Prognostic Value of Soluble Intercellular Adhesion Molecule‐1 (s‐ICAM‐1) in HIV‐Infected Children

Central events in the host defence system and immune‐mediated damage are tightly regulated by cell adhesion molecules. Sera from 28 human immunodeficiency virus (HIV)‐1 infected children divided into groups according to disease severity, six seroreverting (SR) children and 25 healthy controls were studied to detect the presence of soluble intercellular adhesion molecule‐1 (s‐ICAM‐1). Soluble ICAM‐1 levels were found to be significantly increased in HIV‐infected children in comparison with SR children or healthy controls. Levels of soluble ICAM‐1 were higher in patients with severe forms of HIV‐infection than in those with a milder form of the disease. Significant differences in titers of s‐ICAM‐1 were recorded between SR children and HIV‐infected children with mild disease or healthy controls. There was a significant correlation between s‐ICAM‐1 levels and the concentrations of beta 2 microglobulin (β2m) and, to a lesser extend, immunoglobulin A levels (IgA). Soluble ICAM‐1 levels didn't change considerably in HIV‐infected children in stable clinical conditions, independently of their clinical stage of the disease, during a follow‐up period of 9–12 months.
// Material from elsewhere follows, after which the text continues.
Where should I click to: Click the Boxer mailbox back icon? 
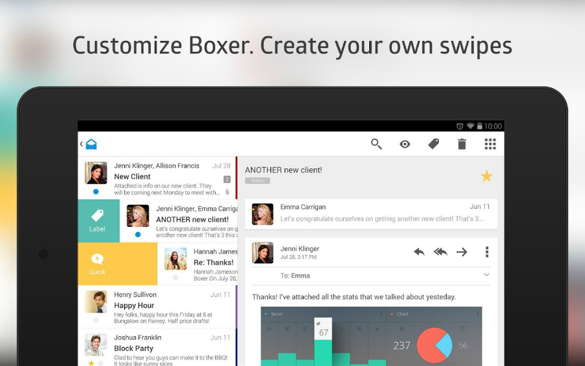pyautogui.click(x=89, y=144)
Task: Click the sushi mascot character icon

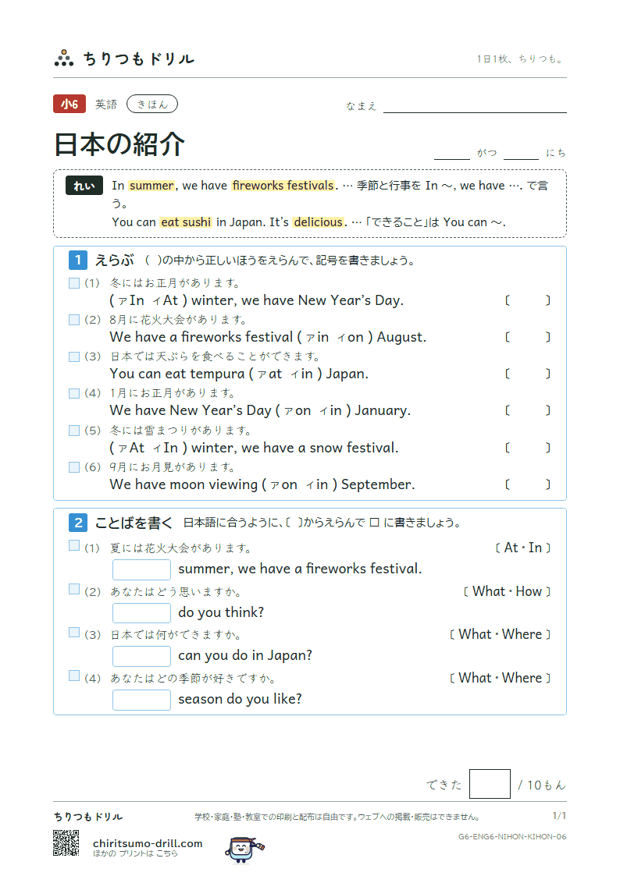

Conversely, s‐ICAM‐1 levels increased simultaneously with the appearance of new well‐defined clinical disorders or decreased during the improvement of clinical conditions. A significant negative correlation was recorded between the titers of the s‐ICAM‐1 and the CD4 + T‐cell levels. These results suggest that the s‐ICAM‐1 might be another useful tool to evaluate disease progression.